* Instructions for the task:
Reproduce each of the following lines verbatim.

============================================================

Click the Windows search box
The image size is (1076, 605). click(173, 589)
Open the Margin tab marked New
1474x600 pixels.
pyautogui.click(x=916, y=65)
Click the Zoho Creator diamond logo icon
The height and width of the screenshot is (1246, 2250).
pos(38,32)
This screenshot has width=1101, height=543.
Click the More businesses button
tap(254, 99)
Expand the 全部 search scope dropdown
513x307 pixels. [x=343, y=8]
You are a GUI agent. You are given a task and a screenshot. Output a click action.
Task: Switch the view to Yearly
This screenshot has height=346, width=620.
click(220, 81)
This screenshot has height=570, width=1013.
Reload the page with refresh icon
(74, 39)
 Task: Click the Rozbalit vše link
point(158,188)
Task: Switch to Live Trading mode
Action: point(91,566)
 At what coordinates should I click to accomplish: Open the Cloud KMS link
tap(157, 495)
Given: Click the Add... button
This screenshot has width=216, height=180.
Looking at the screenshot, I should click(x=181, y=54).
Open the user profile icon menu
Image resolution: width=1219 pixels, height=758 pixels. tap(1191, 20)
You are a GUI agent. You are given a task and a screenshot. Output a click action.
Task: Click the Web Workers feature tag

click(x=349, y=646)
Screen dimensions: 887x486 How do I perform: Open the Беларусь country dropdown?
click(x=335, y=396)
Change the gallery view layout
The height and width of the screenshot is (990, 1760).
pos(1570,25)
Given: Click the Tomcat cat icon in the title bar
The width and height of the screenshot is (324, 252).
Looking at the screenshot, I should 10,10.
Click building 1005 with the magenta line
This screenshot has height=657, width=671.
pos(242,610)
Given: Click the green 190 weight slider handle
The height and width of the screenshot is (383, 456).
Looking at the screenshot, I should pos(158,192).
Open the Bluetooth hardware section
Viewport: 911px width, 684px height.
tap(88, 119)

============================================================

* Solution for this task:
Click the Windows search box
The image size is (1076, 605). click(173, 589)
Open the Margin tab marked New
1474x600 pixels.
pyautogui.click(x=916, y=65)
Click the Zoho Creator diamond logo icon
The height and width of the screenshot is (1246, 2250).
pos(38,32)
This screenshot has width=1101, height=543.
Click the More businesses button
tap(254, 99)
Expand the 全部 search scope dropdown
513x307 pixels. [x=343, y=8]
You are a GUI agent. You are given a task and a screenshot. Output a click action.
Task: Switch the view to Yearly
This screenshot has height=346, width=620.
click(220, 81)
This screenshot has height=570, width=1013.
Reload the page with refresh icon
(74, 39)
 Task: Click the Rozbalit vše link
point(158,188)
Task: Switch to Live Trading mode
Action: point(91,566)
 At what coordinates should I click to accomplish: Open the Cloud KMS link
tap(157, 495)
Given: Click the Add... button
This screenshot has width=216, height=180.
Looking at the screenshot, I should click(x=181, y=54).
Open the user profile icon menu
Image resolution: width=1219 pixels, height=758 pixels. tap(1191, 20)
You are a GUI agent. You are given a task and a screenshot. Output a click action.
Task: Click the Web Workers feature tag

click(x=349, y=646)
Screen dimensions: 887x486 How do I perform: Open the Беларусь country dropdown?
click(x=335, y=396)
Change the gallery view layout
The height and width of the screenshot is (990, 1760).
pos(1570,25)
Given: Click the Tomcat cat icon in the title bar
The width and height of the screenshot is (324, 252).
Looking at the screenshot, I should 10,10.
Click building 1005 with the magenta line
This screenshot has height=657, width=671.
pos(242,610)
Given: Click the green 190 weight slider handle
The height and width of the screenshot is (383, 456).
Looking at the screenshot, I should pos(158,192).
Open the Bluetooth hardware section
Viewport: 911px width, 684px height.
tap(88, 119)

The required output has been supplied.